#### Belge bölümü:
========================================

Kırım Tatarları, 'Tatar Günü'nde Bir Araya Geldi
Türkiye'deki Kırım Tatarları, İzmit'te düzenlenen 'Tatar Günü'nde bir araya geldi.
Yurdun değişik bölgelerindeki derneklerin birleşmesiyle oluşturulan federasyon tarafından İzmit'te düzenlenen 'Tatar Günü'nde bir araya geldi. Tatar yemeklerinin hazırlanarak birlikte yenildiği günde Kırım Tatar gelenekleri canlandırıldı.
Kocaeli Kırım Tatarları Kültür ve Dayanışma Derneği'nin ev sahipliğinde düzenlenen Tatar Günü'ne Kocaeli'de oturanların yanı sıra yeni oluşturulan ve başkanlığını işadamı İbrahim Aracı'nın üstlendiği federasyona bağlı Ankara, Polatlı, Eskişehir, Bursa, Çanakkale, Tekirdağ-Emiryakup, Çorlu ve Körfez Kırım Tatar dernekleri başkanları ve üyeleri de katıldı.
Kırım Tatar gelenekleri, Cemile Osman'ın yönetiminde dernek üyelerinin rol aldığı tiyatro oyunu ile sahnelendi. Tatar halk danslarından örnekler sunulan, Kırım'dan gelen sanatçıların yöresel şarkılar söylediği Tatar Günü'nde Fuar Alanı'nda pişirilen hamur ağırlıklı Tatar yemekleri birlikte yenildi. Burada ayrıca Kırım Tatar evlerinde kullanılan ev eşyaları da sergilendi.

========================================

#### Verilen malzeme:
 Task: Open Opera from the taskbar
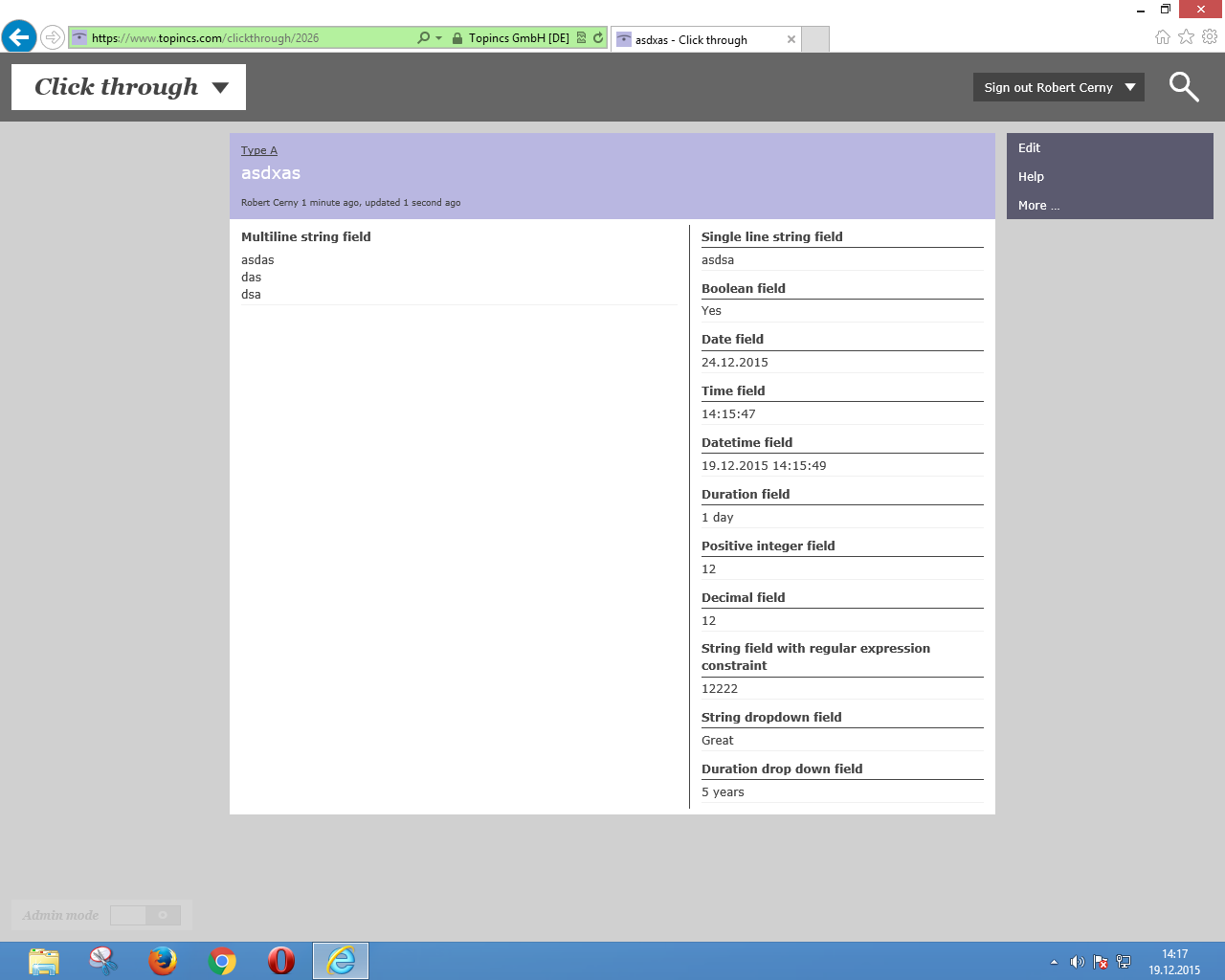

========================================

#### Yönergeler:
(A) Tatar Günü haberine göre aşağıdaki ifadeler doğru mu? Her biri için evet ya da hayır deyin ve kararı belirleyen sözleri haberden birebir alıntılayın. (i) Tatar Günü Bursa'da düzenlendi. (ii) Federasyonun başkanlığını İbrahim Aracı üstlendi. (iii) Tiyatro oyunu Cemile Osman'ın yönetiminde sahnelendi.
(B) Tatar Günü haberindeki şu cümleyi İngilizceye çevirin: "Burada ayrıca Kırım Tatar evlerinde kullanılan ev eşyaları da sergilendi."
(C) Tatar Günü haberini son cümlesinden sonra sürdürün.

#### Alıştırma yanıtları:
(A)
(i) Hayır: "İzmit'te düzenlenen 'Tatar Günü'nde bir araya geldi."
(ii) Evet: "başkanlığını işadamı İbrahim Aracı'nın üstlendiği federasyona"
(iii) Evet: "Kırım Tatar gelenekleri, Cemile Osman'ın yönetiminde dernek üyelerinin rol aldığı tiyatro oyunu ile sahnelendi."

(B) Household items used in Crimean Tatar homes were also exhibited here.

(C)
7 YILDIR YAPILIYOR
İzmit'te faaliyet gösteren tarım ilaçları üreten Koruma Klor Alkali A.Ş.'nin de sahibi olan, yurdun değişik bölgelerinde de fabrikaları bulunan işadamı İbrahim Aracı, Kırım Tatarları olarak 7 yıldan bu yana bu tür etkinlikler düzenlediklerini söyledi. Aracı, ilk kez, yeni kurulan federasyon altında geniş kapsamlı etkinlikte biraraya geldiklerini belirterek, "Bir Tatar ailesi nasıl doğuyor ve nasıl yaşıyorsa onları bugün ortaya koyacağız. Her yıl kısmetse bunları devam ettirmek niyetindeyiz. Unuttuğumuz ve unutmaya yüz tutan bütün adetlerimiz tekrar yaşanmaya başlayacak" dedi.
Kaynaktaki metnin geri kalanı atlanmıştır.